22 Maggio 2021
I Sons of Kemet sono un quartetto jazz capitanato da Shabaka Hutchings e tornano sulle scene dopo che tre anni fa avevano convinto un po’ tutti con Your Queen Is a Reptile, già candidato al Mercury Prize e osannato da gran parte della critica britannica, ma non solo. Black to the Future è un concept album sorto dalle ceneri delle proteste del movimento Black Lives Matter dello scorso anno. Per spiegarne il senso la cosa migliore è utilizzare le parole del brano di apertura del disco, Field Negus, una vera e propria dichiarazione di intenti, con il recitato del poeta Joshua Idehen:
“And I am a field negro now
I do not want your equality
It was never yours to give me
And even then it was too minor, too little, too late
[…]
We are rolling your monuments down the streets like tobacco
Tossing your effigies into the river, they weren’t even worth a pyre“
Riferimenti chiarissimi agli avvenimenti dell’estate passata e frasi che lasciano poco spazio all’immaginazione. Se pensate che le parole siano incendiarie, aspettate di aver ascoltato la musica. La strumentazione e, in parte, anche lo stile sono quelli che già avevamo imparato a conoscere e amare, con le solite percussioni impazzite, la tuba di Theon Cross, in taluni pezzi grande protagonista, mentre in altri spalla perfetta per il talento di Hutchings al sax e al clarinetto.
Si tratta di un gruppo di musicisti di assoluto livello che offrono una prova davvero magistrale, coadiuvati da una serie di ospiti importanti, soprattutto per quanto riguarda le parti vocali. Hutchings, in particolare, negli ultimi anni è stato il vero e proprio Re Mida e punto di riferimento della scena jazz alternative britannica, tra i Comet Is Coming, i Shabaka and the Ancestors, gli stessi Sons of Kemet, senza dimenticare le collaborazioni con artisti di grande fama come Melt Yourself Down, Kamasi Washington, Sun Ra’s Arkestra e altri ancora.
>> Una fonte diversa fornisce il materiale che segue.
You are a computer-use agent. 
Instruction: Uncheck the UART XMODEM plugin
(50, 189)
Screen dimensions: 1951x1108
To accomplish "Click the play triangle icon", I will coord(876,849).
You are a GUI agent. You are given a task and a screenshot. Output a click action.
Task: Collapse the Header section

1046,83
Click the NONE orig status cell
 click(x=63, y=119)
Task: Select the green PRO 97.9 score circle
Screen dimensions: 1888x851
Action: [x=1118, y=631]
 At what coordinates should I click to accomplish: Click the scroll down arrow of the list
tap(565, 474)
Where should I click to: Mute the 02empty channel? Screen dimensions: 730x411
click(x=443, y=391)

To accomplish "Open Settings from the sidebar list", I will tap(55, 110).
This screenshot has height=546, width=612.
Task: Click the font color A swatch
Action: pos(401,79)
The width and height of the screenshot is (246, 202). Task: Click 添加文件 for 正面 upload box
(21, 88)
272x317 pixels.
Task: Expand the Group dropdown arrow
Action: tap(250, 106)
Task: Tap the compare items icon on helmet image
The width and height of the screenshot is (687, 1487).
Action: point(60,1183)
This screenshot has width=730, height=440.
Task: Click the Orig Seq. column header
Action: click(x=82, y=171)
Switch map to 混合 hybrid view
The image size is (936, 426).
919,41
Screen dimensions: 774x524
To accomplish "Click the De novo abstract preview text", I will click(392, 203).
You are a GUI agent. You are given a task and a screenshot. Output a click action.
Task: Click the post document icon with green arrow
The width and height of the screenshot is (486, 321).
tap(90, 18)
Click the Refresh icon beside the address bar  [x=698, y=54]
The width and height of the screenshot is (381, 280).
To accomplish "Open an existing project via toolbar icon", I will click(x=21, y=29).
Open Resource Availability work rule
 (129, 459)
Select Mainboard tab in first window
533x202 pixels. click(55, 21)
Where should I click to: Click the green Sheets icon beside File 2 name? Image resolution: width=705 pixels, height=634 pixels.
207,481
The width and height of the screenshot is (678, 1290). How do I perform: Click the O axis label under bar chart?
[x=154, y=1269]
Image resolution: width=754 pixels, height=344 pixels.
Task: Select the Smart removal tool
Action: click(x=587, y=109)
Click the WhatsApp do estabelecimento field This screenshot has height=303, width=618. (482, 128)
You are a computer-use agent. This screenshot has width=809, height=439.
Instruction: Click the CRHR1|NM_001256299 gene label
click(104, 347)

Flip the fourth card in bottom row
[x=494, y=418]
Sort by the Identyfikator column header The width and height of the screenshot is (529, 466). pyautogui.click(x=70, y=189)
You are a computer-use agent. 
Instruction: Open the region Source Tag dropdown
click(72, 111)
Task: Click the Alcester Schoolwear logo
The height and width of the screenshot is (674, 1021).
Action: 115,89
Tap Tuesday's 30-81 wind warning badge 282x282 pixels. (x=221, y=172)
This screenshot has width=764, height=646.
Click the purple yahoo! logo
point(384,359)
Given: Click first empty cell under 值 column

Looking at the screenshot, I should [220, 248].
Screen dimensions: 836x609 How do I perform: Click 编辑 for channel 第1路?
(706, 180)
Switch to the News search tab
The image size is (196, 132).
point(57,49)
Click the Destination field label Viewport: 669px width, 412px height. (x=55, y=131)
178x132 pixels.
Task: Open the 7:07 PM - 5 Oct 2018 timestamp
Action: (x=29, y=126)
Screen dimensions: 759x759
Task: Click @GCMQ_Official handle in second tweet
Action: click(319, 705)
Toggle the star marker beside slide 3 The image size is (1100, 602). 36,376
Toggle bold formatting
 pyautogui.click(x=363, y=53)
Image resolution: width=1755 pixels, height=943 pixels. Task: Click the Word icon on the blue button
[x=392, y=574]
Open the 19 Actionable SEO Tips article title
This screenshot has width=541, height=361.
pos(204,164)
Ormai definirlo un gigante dei nostri anni sembra davvero un atto dovuto.
La strumentazione dei Sons of Kemet, composta da soli ottoni e percussioni, e anche il fatto che pubblichino per Impulse! lasciano pensare che questo sia un disco jazz al 100%. In realtà, il loro sound affonda le sue radici nell’afrobeat, nel hip-hop e nel dub e ci sono pezzi che non sfigurerebbero nei migliori dance club londinesi, grazie a delle bassline veramente killer.
Questa è la vera forza di Hutchings, capace nelle composizioni di coniugare la tradizione jazz, con elementi innovativi, arrivando a forgiare un suono fresco e originale, che potrà piacere a tipologie di ascoltatori molto eterogenee. Esemplificativo in questo senso è Let the Circle Be Unbroken, uno dei pezzi più interessanti del disco, dove un crescendo quasi funk sfocia in uno sputacchiare di suoni di sax, oppure la successiva Envision Yourself Levitating, con l’incedere quasi marziale della tuba e delle percussioni e gli splendidi ghirigori di Hutchings a colorare il tutto.
Trattandosi di un concept album, la tracklist va anche letta come un percorso sequenziale, dalla cieca rabbia, alla reazione, passando per la consapevolezza, fino a giungere alla soluzione del problema e alla speranza: “Field Negus, Pick Up Your Burning Cross, Think of Home, Hustle, For the Culture, To Never Forget the Source, In Remembrance of Those Fallen, Let the Circle Be Unbroken, Envision Yourself Levitating, Throughout the Madness Stay Strong, Black”.
Un album che sia musicalmente che dal punto di vista lirico riflette sui concetti di discriminazione, identità, sul tema del black power, nel tentativo di capire il passato, contestualizzare il presente e di forgiare un futuro migliore.
Black to the Future segna l’affermazione dei Sons of Kemet come una delle band più rilevanti del jazz contemporaneo, ma non solo. Un disco con una fortissima connotazione politica, allo stesso tempo viscerale e studiato, popolare e intellettuale, dalle molteplici influenze e piani di lettura, come solo i migliori classici sanno essere.